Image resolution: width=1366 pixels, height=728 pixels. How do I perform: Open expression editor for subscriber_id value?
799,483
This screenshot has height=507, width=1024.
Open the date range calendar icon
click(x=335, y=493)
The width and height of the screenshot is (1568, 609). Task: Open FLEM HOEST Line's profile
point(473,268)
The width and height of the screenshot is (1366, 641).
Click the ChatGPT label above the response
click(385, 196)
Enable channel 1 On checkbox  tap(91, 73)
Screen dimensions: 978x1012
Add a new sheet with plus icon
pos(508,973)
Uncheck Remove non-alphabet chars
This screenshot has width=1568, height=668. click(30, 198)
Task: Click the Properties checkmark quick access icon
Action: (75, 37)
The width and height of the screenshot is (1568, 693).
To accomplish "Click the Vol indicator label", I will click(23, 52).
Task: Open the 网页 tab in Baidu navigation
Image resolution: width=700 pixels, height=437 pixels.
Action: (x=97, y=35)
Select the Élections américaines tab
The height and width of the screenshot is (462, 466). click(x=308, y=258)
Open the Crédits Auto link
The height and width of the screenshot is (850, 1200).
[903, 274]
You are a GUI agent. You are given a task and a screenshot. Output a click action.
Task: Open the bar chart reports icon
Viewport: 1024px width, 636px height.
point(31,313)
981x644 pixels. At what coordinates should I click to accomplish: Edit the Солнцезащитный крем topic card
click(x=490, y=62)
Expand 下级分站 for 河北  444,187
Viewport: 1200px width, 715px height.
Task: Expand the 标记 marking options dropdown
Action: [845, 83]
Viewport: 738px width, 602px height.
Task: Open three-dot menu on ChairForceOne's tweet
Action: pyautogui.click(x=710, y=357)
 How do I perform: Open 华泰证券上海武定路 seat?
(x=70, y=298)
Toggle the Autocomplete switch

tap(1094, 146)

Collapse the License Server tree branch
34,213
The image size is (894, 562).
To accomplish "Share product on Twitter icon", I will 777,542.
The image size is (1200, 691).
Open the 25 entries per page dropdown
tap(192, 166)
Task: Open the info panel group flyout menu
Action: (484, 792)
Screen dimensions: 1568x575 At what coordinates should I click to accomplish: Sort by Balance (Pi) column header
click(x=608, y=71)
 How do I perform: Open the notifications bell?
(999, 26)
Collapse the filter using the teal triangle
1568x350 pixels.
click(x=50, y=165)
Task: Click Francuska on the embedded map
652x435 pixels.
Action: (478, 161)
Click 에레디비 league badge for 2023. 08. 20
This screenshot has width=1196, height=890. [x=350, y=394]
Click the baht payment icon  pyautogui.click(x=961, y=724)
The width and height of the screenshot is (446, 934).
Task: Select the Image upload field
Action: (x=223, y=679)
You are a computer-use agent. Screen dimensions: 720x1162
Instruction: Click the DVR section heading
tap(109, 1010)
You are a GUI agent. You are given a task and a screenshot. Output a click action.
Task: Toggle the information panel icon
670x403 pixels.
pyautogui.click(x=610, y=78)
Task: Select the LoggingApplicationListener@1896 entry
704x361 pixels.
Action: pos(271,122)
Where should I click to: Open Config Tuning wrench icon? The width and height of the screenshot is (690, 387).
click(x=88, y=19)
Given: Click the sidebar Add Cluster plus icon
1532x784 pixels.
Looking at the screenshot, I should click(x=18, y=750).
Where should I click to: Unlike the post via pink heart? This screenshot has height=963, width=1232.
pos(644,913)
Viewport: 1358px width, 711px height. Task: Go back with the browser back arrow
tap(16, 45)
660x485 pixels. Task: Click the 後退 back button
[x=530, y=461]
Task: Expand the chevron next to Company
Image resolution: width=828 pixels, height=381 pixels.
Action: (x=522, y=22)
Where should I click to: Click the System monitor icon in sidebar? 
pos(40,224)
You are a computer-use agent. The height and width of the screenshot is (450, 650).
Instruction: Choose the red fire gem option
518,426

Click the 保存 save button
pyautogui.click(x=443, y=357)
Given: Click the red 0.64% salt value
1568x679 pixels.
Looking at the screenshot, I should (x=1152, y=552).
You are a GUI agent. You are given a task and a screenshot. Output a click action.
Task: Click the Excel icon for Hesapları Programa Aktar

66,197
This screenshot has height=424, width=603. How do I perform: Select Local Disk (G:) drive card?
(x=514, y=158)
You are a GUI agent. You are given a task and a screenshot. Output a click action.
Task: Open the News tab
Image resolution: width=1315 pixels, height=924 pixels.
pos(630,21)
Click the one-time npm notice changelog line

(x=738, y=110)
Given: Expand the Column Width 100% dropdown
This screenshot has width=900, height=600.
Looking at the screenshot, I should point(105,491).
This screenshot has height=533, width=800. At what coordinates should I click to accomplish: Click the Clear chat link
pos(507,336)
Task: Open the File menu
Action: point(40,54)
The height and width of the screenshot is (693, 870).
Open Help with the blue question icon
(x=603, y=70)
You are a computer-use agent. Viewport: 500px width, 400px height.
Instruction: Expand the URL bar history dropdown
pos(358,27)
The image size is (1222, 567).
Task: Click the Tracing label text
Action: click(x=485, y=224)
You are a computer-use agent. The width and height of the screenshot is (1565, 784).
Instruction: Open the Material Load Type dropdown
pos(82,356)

☆ ☆ ☆ ☆ ☆ ☆ ☆

Exercise details: Using the entries shown above, reproduce verbatim the lines from the line bearing "This screenshot has height=507, width=1024." to the line bearing "The width and height of the screenshot is (1568, 693).", inclusive.

Answer for this exercise:
This screenshot has height=507, width=1024.
Open the date range calendar icon
click(x=335, y=493)
The width and height of the screenshot is (1568, 609). Task: Open FLEM HOEST Line's profile
point(473,268)
The width and height of the screenshot is (1366, 641).
Click the ChatGPT label above the response
click(385, 196)
Enable channel 1 On checkbox  tap(91, 73)
Screen dimensions: 978x1012
Add a new sheet with plus icon
pos(508,973)
Uncheck Remove non-alphabet chars
This screenshot has width=1568, height=668. click(30, 198)
Task: Click the Properties checkmark quick access icon
Action: (75, 37)
The width and height of the screenshot is (1568, 693).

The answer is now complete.